» **MATERIAL PROVIDED**

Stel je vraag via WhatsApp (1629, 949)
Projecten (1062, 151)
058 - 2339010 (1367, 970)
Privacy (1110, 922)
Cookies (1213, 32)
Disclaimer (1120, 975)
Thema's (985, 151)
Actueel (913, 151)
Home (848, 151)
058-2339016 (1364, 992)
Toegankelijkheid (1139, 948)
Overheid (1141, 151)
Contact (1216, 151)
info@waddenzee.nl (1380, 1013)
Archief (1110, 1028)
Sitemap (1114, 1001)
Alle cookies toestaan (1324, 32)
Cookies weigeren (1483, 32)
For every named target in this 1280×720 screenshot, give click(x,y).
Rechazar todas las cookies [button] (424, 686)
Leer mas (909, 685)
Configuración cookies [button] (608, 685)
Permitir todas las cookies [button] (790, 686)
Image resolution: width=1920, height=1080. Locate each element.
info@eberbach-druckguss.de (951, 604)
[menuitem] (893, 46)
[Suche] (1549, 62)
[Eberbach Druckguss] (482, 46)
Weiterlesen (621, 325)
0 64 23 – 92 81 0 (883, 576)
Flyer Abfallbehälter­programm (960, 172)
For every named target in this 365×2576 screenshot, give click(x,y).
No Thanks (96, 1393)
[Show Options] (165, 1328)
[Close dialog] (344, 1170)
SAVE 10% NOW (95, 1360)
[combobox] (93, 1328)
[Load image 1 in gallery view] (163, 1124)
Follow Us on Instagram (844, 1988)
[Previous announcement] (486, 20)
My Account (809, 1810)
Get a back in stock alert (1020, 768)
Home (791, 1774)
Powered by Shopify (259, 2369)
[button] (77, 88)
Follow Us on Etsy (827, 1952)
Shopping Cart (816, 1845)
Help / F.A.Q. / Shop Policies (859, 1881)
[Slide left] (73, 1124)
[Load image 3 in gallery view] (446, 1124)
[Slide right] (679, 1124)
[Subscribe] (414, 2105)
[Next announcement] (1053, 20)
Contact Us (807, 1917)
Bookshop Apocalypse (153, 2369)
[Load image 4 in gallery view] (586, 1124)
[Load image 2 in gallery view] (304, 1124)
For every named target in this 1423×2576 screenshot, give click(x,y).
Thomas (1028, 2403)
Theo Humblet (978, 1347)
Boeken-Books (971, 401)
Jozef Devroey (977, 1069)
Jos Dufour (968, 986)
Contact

» **EXERCISE DIRECTIONS**
Everything from the line with "[Next announcement] (1053, 20)" through the final line of the entries above must be duplicated exactly; both ends belong, and no other line does.

» **SOLVED EXERCISE**
[Next announcement] (1053, 20)
Contact Us (807, 1917)
Bookshop Apocalypse (153, 2369)
[Load image 4 in gallery view] (586, 1124)
[Load image 2 in gallery view] (304, 1124)
For every named target in this 1423×2576 screenshot, give click(x,y).
Thomas (1028, 2403)
Theo Humblet (978, 1347)
Boeken-Books (971, 401)
Jozef Devroey (977, 1069)
Jos Dufour (968, 986)
Contact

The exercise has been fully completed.